Values must refer to fields with scalar Values. Objects are not indexed, so when a values definition points to a document field or index binding result that has an Object, the index entry stores null because Objects cannot be sorted. When a values definition points to a document field or index binding result that has an Array, one index entry per array item is created.

Collection index

An index with no terms and values defined is known as a collection index: searching for documents is not possible, and all documents in the collection are included in the result set, and are sorted by their reference in ascending order.

Unique

You can use unique: true in an index definition. When you do, the index has only one entry for a document with the defined terms and values. Subsequently, creating, or updating, a document to have the same terms and values as an existing document would cause an error.

Avoid creating a unique index that does not define terms.

If you do create a "term-less" index, the index could cause performance issues. Every time a covered document is created or updated, the index (and its history) needs to be evaluated to decide whether the document is unique or not. As the index grows larger, the evaluation for uniqueness can cause your queries involving writes to exceed the query timeout.

Bindings

Fauna indexes can also specify bindings, which are Lambda functions that you can use to compute fields in the terms or values. For example, if your documents store a timestamp, and you want to search for documents by year, you could write a binding that converts the timestamp to a year and include the computed year as one of the terms. Similarly, if you want to report the month of a document, you could write a binding that converts the timestamp to a month, and include the computed month as one of the values.

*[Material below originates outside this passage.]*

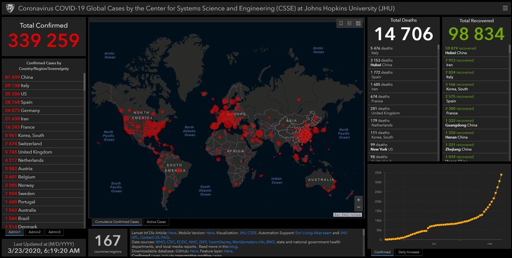Open the map legend list icon

[x=349, y=24]
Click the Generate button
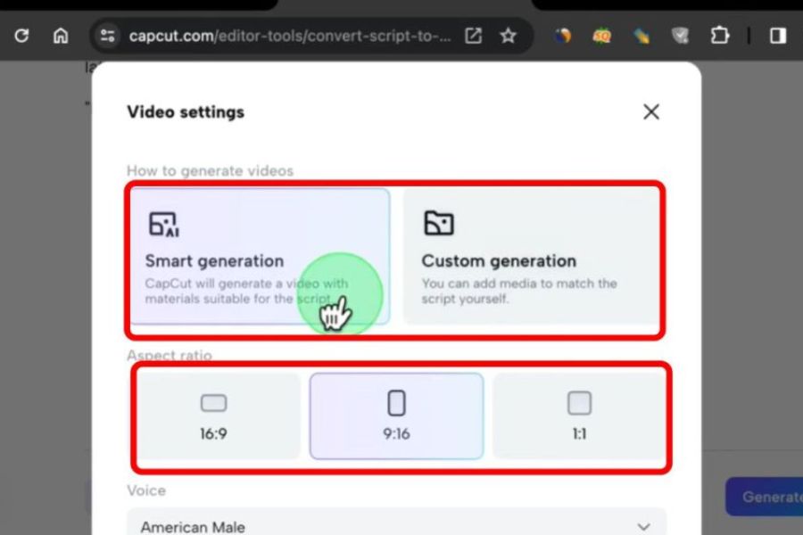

For background, a Set is a sorted group of immutable data from a collection. An Index is a group of sets in a collection. Indexes are defined as documents in the system indexes collection.

Index details

Example index

The simplest index is called a "collection" index. A collection index has no terms or values defined. This means that the index includes all documents with no search terms, and that the index returns the Reference to each indexed document. Such an index can be created with a name and a source collection:

try
{
    Value result = await client.Query(
        CreateIndex(
            Obj(
                "name", "new-index",
                "source", Collection("spells")
            )
        )
    );
    Console.WriteLine(result);
}
catch (Exception e)
{
    Console.WriteLine($"ERROR: {e.Message}");
}
ObjectV(ref: RefV(id = "new-index", collection = RefV(id = "indexes")),ts: LongV(1603756181200000),active: BooleanV(True),serialized: BooleanV(True),name: StringV(new-index),source: RefV(id = "spells", collection = RefV(id = "collections")),partitions: LongV(8))
result, err := client.Query(
	f.CreateIndex(
		f.Obj{
			"name":   "new-index",
			"source": f.Collection("spells"),
		},
	))

if err != nil {
	fmt.Fprintln(os.Stderr, err)
} else {
	fmt.Println(result)
}
map[active:true name:new-index partitions:8 ref:{new-index 0x1400011d950 0x1400011d950 <nil>} serialized:true source:{spells 0x1400011da40 0x1400011da40 <nil>} ts:1657754502810000]
System.out.println(
    client.query(
        CreateIndex(
            Obj(
                "name", Value("new-index"),
                "source", Collection("spells")
            )
        )
    ).get());
{ref: ref(id = "new-index", collection = ref(id = "indexes")), ts: 1593464646510000, active: true, serialized: true, name: "new-index", source: ref(id = "spells", collection = ref(id = "collections")), partitions: 8}
client.query(
  q.CreateIndex({
    name: 'new-index',
    source: q.Collection('spells'),
  })
)
.then((ret) => console.log(ret))
.catch((err) => console.error(
  'Error: [%s] %s: %s',
  err.name,
  err.message,
  err.errors()[0].description,
))
{
  ref: Index("new-index"),
  ts: 1591996190530000,
  active: true,
  serialized: true,
  name: 'new-index',
  source: Collection("spells"),
  partitions: 8
}
result = client.query(
  q.create_index({
    "name": "new-index",
    "source": q.collection("spells")
  })
)
print(result)
{'ref': Ref(id=new-index, collection=Ref(id=indexes)), 'ts': 1592856422060000, 'active': True, 'serialized': True, 'name': 'new-index', 'source': Ref(id=spells, collection=Ref(id=collections)), 'partitions': 8}
CreateIndex({
  name: 'new-index',
  source: Collection('spells'),
})
{
  ref: Index("new-index"),
  ts: 1624310362210000,
  active: true,
  serialized: true,
  name: 'new-index',
  source: Collection("spells"),
  partitions: 8
}
Query metrics:
  •    bytesIn:    81

  •   bytesOut:   252

  • computeOps:     1

  •    readOps:     0

  •   writeOps:     5

  •  readBytes: 1,825

  • writeBytes:   855

  •  queryTime:   9ms

  •    retries:     0

Index fields

Field Name Field Type Definition and Requirements

name

The logical name of the index.

Cannot be events, sets, self, documents, or _. Cannot have the % character.

source

A Collection reference, or an array of one or more source objects describing source collections and (optional) binding fields.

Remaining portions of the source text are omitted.